→ What to produce: Nothing in the records should change; write them all out exactly.

Pixel coordinate grounding data:
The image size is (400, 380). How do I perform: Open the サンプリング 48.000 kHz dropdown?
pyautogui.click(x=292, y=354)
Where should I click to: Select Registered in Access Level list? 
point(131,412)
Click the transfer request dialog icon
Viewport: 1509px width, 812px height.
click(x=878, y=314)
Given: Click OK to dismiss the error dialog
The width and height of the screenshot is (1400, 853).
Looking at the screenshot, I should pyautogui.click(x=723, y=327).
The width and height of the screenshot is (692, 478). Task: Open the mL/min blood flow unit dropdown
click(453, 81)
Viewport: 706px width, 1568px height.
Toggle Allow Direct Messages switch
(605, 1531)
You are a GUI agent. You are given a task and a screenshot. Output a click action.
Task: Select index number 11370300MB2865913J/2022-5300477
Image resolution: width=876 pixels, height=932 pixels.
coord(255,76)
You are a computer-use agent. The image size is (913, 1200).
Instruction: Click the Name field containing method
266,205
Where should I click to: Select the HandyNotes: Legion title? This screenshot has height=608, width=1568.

→ Result:
The image size is (400, 380). How do I perform: Open the サンプリング 48.000 kHz dropdown?
pyautogui.click(x=292, y=354)
Where should I click to: Select Registered in Access Level list? 
point(131,412)
Click the transfer request dialog icon
Viewport: 1509px width, 812px height.
click(x=878, y=314)
Given: Click OK to dismiss the error dialog
The width and height of the screenshot is (1400, 853).
Looking at the screenshot, I should pyautogui.click(x=723, y=327).
The width and height of the screenshot is (692, 478). Task: Open the mL/min blood flow unit dropdown
click(453, 81)
Viewport: 706px width, 1568px height.
Toggle Allow Direct Messages switch
(605, 1531)
You are a GUI agent. You are given a task and a screenshot. Output a click action.
Task: Select index number 11370300MB2865913J/2022-5300477
Image resolution: width=876 pixels, height=932 pixels.
coord(255,76)
You are a computer-use agent. The image size is (913, 1200).
Instruction: Click the Name field containing method
266,205
Where should I click to: Select the HandyNotes: Legion title? This screenshot has height=608, width=1568.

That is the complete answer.